Besides the economy, Mursi needs wider backing to tackle
other problems including a judiciary which his opponents agree
needs overhaul. But even when he sacked the unpopular,
Mubarak-era prosecutor general, Mursi was criticised for showing
an autocratic streak in the way he went about it.
In the new system of government outlined in the draft
constitution, Egypt's next parliament will have a say over the
shape of government. A parliamentary election would go ahead
some two months later if the constitution is approved in the
With that in mind, the Freedom and Justice Party is already
eyeing alliances to fight the parliamentary election.
FJP leader Saad al-Katatni said in an interview his
preference was for an alliance with liberals, not the hardline
Islamists whose backing has helped Mursi through the crisis.
"Our preferred option is that the alliance not be ideological so
that we don't have a split in the nation," he said.
The Brotherhood had kept the nascent hardline Salafi parties
at arm's length as they emerged after Mubarak's political
demise.

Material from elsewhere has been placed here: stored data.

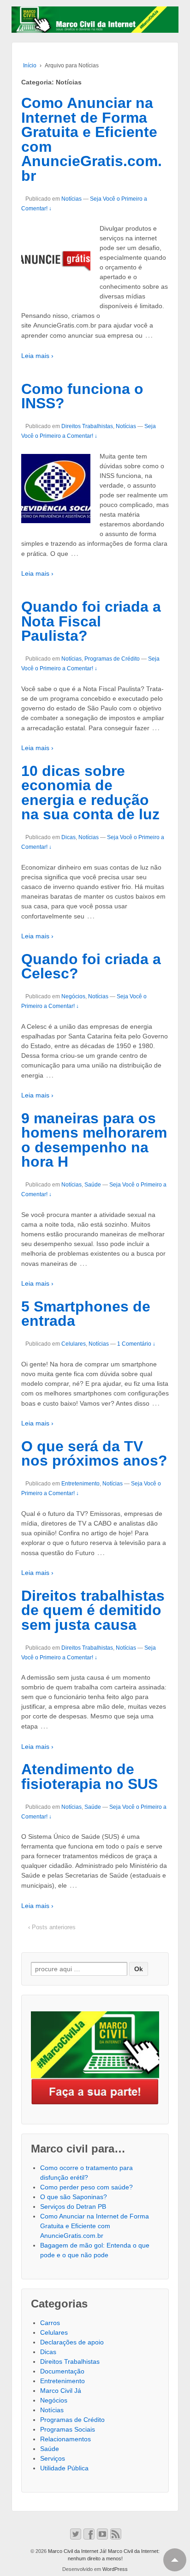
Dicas (68, 837)
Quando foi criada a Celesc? (91, 966)
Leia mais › (37, 355)
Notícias (71, 199)
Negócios (73, 996)
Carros (50, 2322)
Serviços (52, 2458)
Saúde (92, 1184)
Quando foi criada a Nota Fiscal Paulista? (91, 621)
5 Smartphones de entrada (85, 1314)
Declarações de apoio (72, 2342)
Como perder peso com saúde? (86, 2187)
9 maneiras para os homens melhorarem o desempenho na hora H (94, 1140)
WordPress (115, 2569)
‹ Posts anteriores (52, 1927)
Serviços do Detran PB (73, 2206)
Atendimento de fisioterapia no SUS (89, 1776)
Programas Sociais (67, 2429)
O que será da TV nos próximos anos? (94, 1453)
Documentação (62, 2371)
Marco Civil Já (60, 2390)
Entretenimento (80, 1483)
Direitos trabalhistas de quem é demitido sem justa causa (93, 1610)
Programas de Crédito (112, 659)
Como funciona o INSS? (82, 396)
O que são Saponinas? (73, 2196)
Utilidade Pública (64, 2468)
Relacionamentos (65, 2439)
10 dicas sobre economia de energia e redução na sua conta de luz (90, 793)
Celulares (73, 1344)
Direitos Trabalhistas (87, 426)
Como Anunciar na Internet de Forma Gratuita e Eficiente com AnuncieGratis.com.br (91, 139)
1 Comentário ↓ (136, 1344)
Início (29, 65)
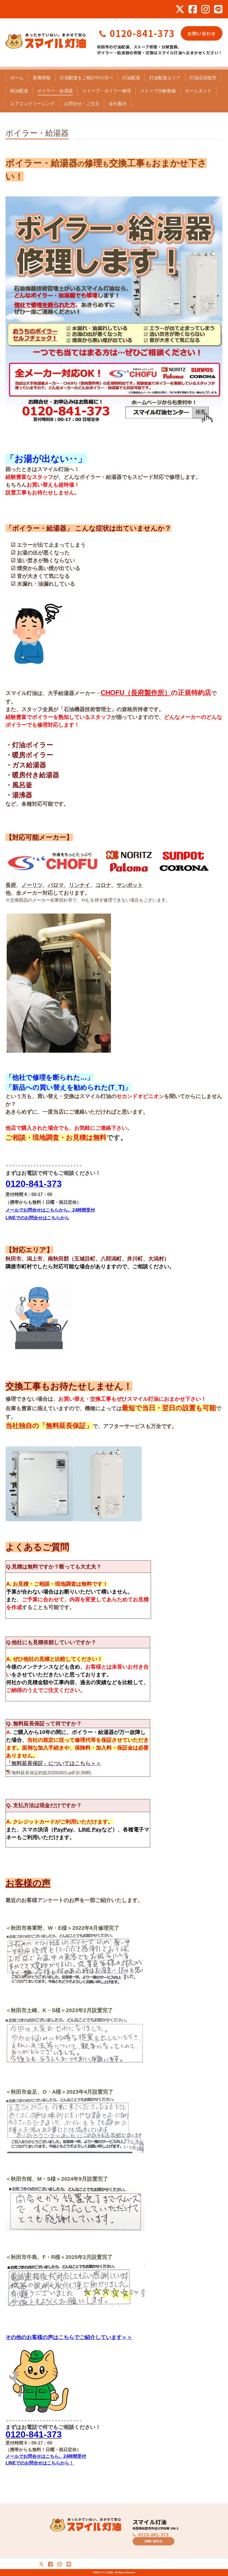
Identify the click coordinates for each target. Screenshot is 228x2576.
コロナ (103, 885)
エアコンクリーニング (32, 103)
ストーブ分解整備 (158, 90)
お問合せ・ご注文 (82, 103)
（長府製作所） (147, 692)
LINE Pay (90, 1829)
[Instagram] (205, 9)
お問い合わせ (201, 33)
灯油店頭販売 (203, 77)
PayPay (63, 1829)
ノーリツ (32, 885)
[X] (180, 9)
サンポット (130, 885)
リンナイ (79, 885)
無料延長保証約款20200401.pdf (43, 1772)
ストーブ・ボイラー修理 (106, 90)
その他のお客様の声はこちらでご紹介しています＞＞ (69, 2337)
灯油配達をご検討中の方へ (86, 77)
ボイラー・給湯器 (55, 90)
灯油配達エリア (164, 77)
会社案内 (118, 103)
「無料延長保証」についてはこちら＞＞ (53, 1763)
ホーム (17, 77)
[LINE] (218, 9)
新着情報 (42, 77)
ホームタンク (198, 90)
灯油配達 (131, 77)
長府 (11, 885)
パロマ (56, 885)
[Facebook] (193, 9)
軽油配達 (19, 90)
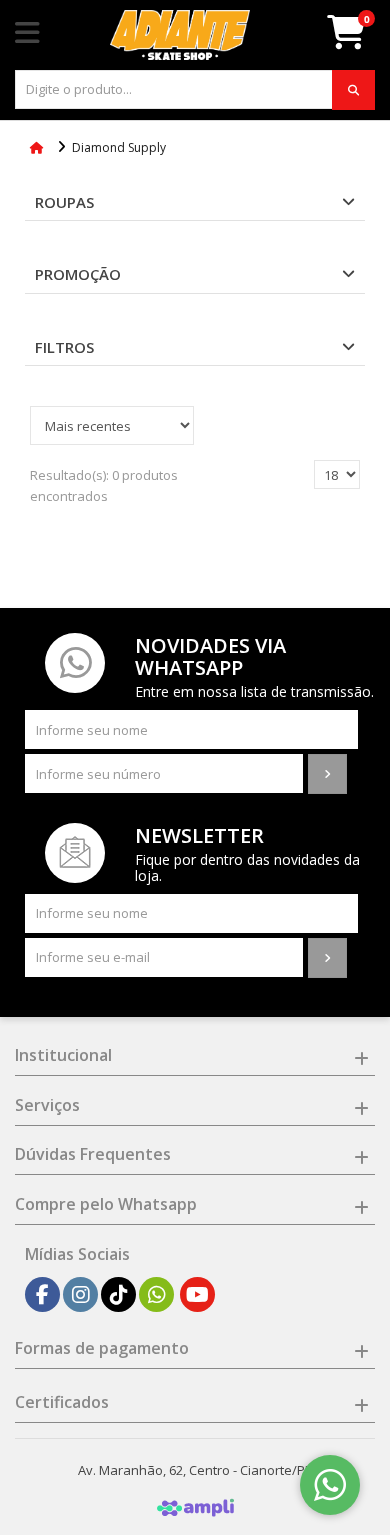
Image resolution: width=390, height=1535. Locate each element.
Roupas (64, 202)
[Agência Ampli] (195, 1506)
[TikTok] (119, 1295)
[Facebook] (42, 1295)
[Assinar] (327, 774)
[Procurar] (353, 90)
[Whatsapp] (157, 1295)
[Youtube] (197, 1295)
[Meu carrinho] (356, 40)
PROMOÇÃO (78, 274)
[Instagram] (81, 1295)
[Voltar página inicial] (38, 147)
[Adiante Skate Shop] (179, 35)
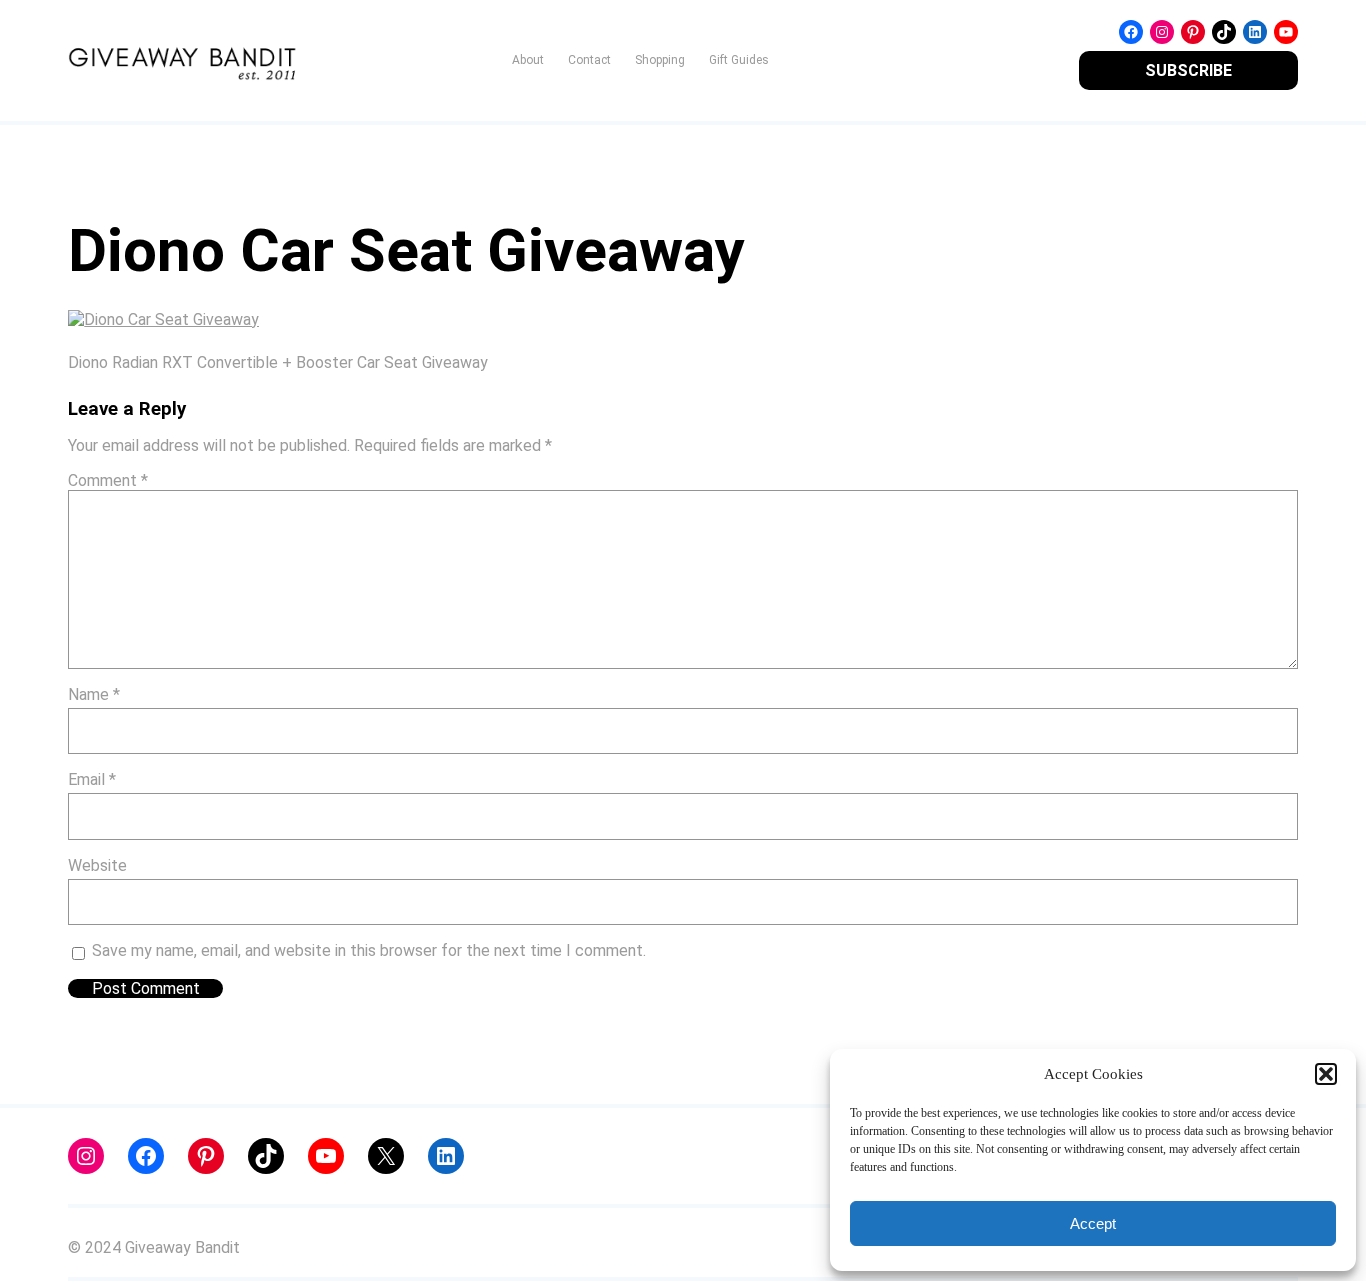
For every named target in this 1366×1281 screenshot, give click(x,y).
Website (97, 865)
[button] (1326, 1074)
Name (94, 694)
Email (92, 779)
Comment (108, 480)
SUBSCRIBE (1188, 70)
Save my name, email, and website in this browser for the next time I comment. (369, 950)
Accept (1093, 1223)
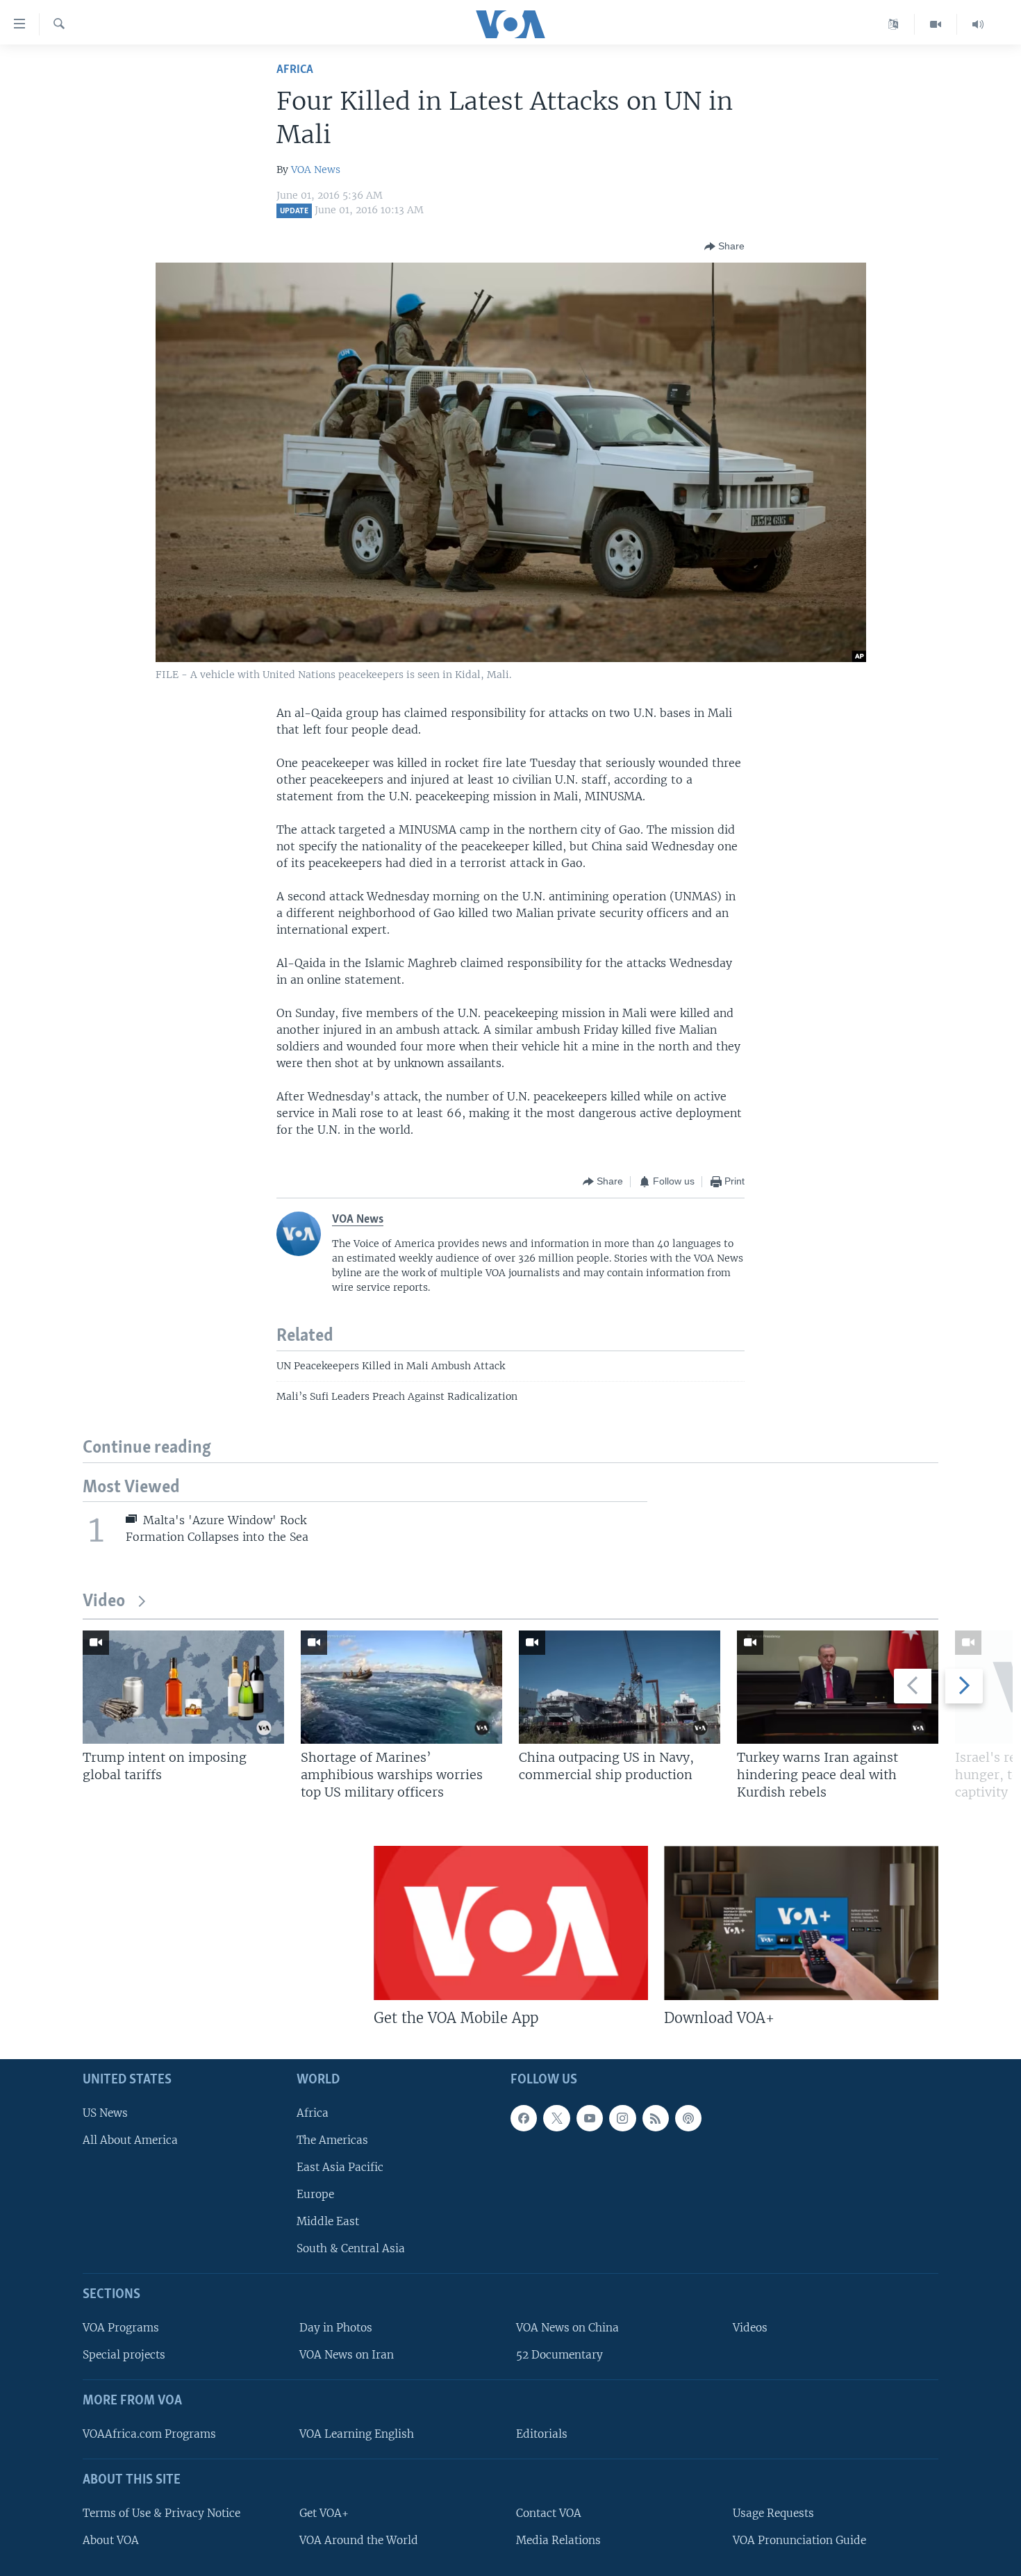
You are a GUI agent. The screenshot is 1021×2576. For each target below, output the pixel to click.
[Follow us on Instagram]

That trend has gradually been reversed as the
Brotherhood has looked to fellow Islamists for support.
"They burned their bridges with the secular camp and relied
heavily on the Salafi camp. We don't feel that is where they
naturally want to be right now," said the Western diplomat,
speaking on condition of anonymity.
Sentiment from liberal parties suggests the Brotherhood will
struggle to convince liberals that it is a trustworthy partner.
"I don't think the man realizes the degree of rebellion and
rage the people have," said Ahmed Said, head of the liberal Free
Egyptians Party, referring to Mursi. "The country is totally
divided and polarised. You have two nations now."